● PROBLEM DESCRIPTION
Put the lines of the material into a Markdown table with columns "Row" and "Line," starting with the line that contains "Given: Select the" and going on through the end of the material. Number each row, skip blank lines, and leave the pictures out.

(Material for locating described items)
┄┄┄┄┄┄┄┄┄┄

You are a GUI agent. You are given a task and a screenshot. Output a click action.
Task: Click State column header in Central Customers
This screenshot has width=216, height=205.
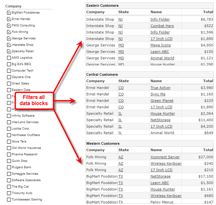point(123,81)
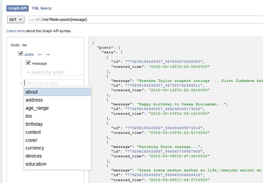Click the right arrow next to posts
263x183 pixels.
pos(48,54)
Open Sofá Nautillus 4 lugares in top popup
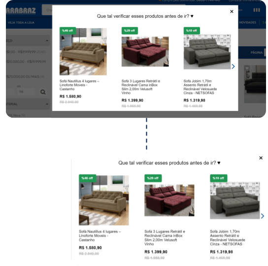The image size is (268, 266). point(79,85)
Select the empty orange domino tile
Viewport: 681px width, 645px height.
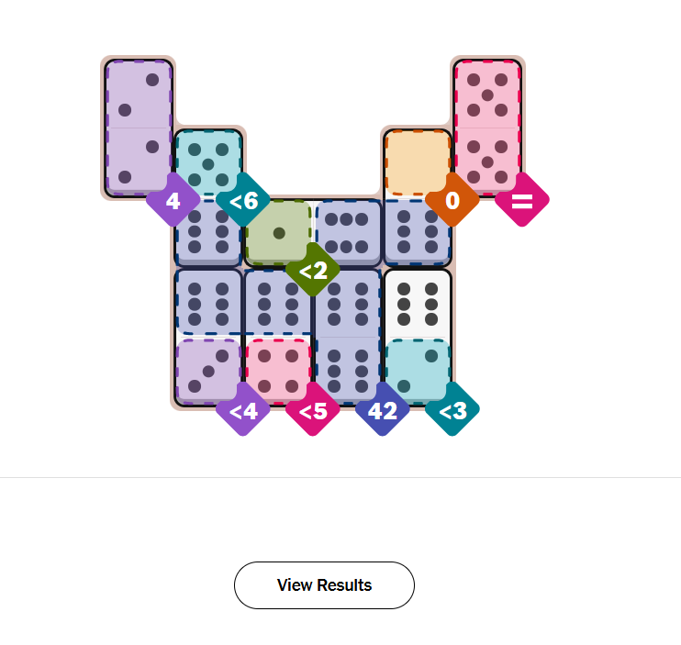(418, 162)
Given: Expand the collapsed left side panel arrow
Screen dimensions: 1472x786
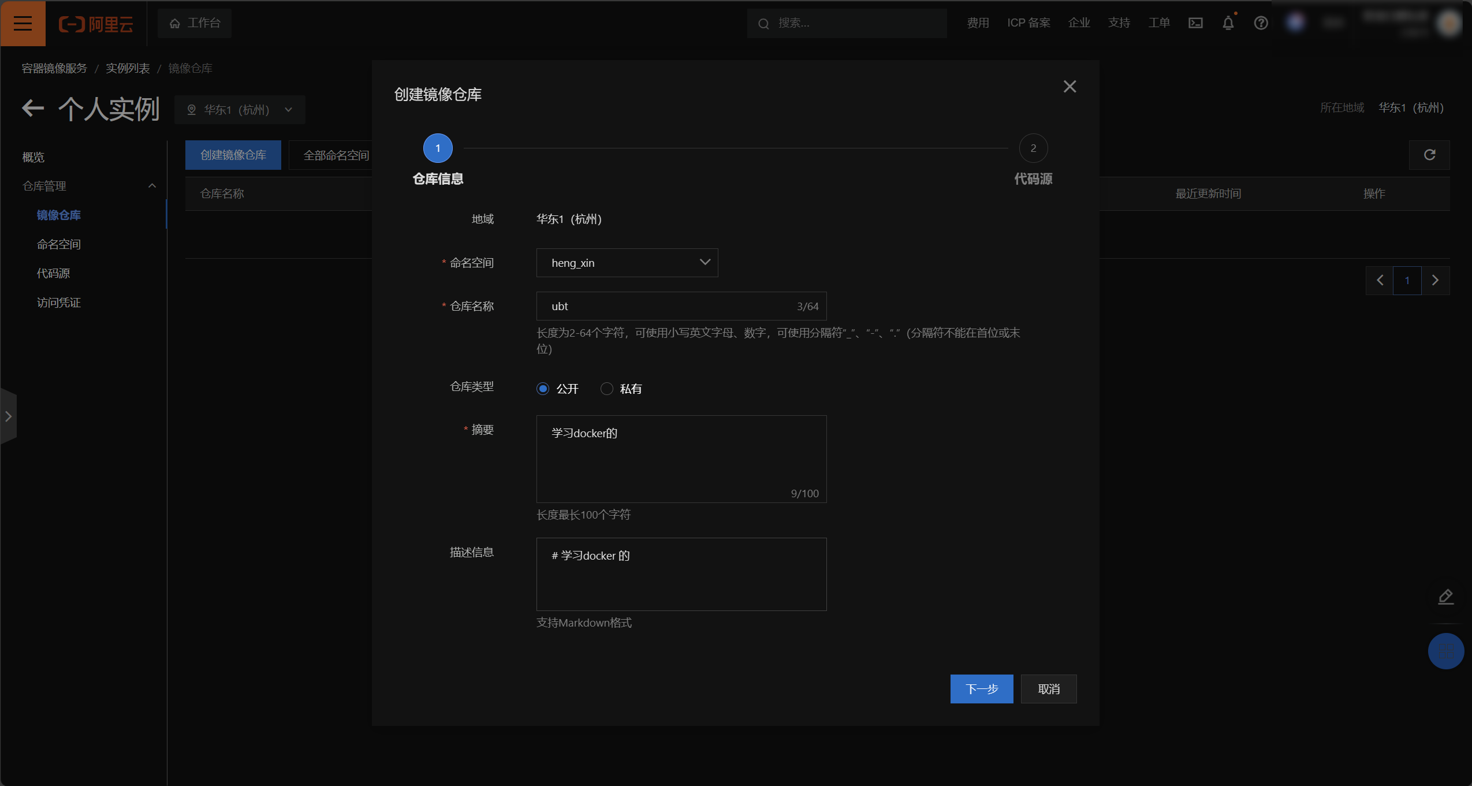Looking at the screenshot, I should (x=8, y=416).
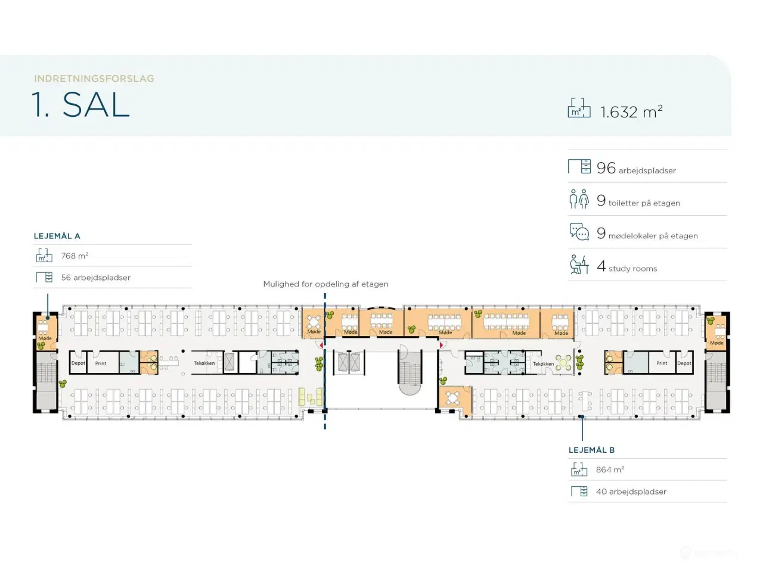Click the workstation icon beside 40 arbejdspladser
The height and width of the screenshot is (572, 763).
pyautogui.click(x=579, y=492)
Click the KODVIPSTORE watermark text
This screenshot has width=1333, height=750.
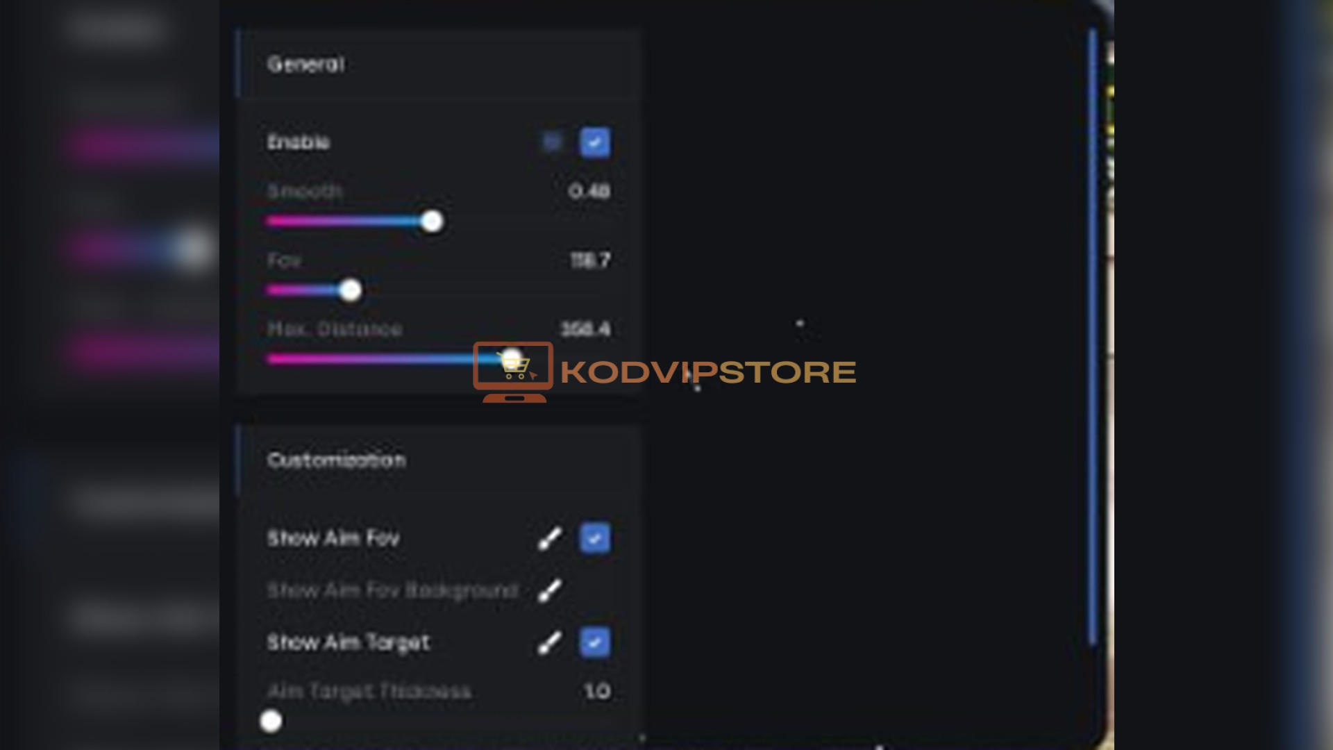(x=708, y=372)
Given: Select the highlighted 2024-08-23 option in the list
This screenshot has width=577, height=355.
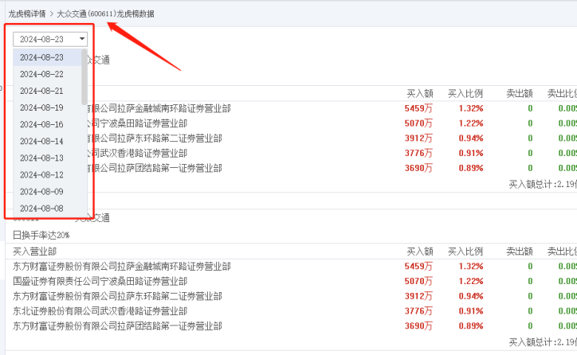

┄┄┄┄┄┄┄┄┄┄

● ANSWER IN FULL
| Row | Line |
|---|---|
| 1 | Given: Select the highlighted 2024-08-23 option in the list |
| 2 | This screenshot has width=577, height=355. |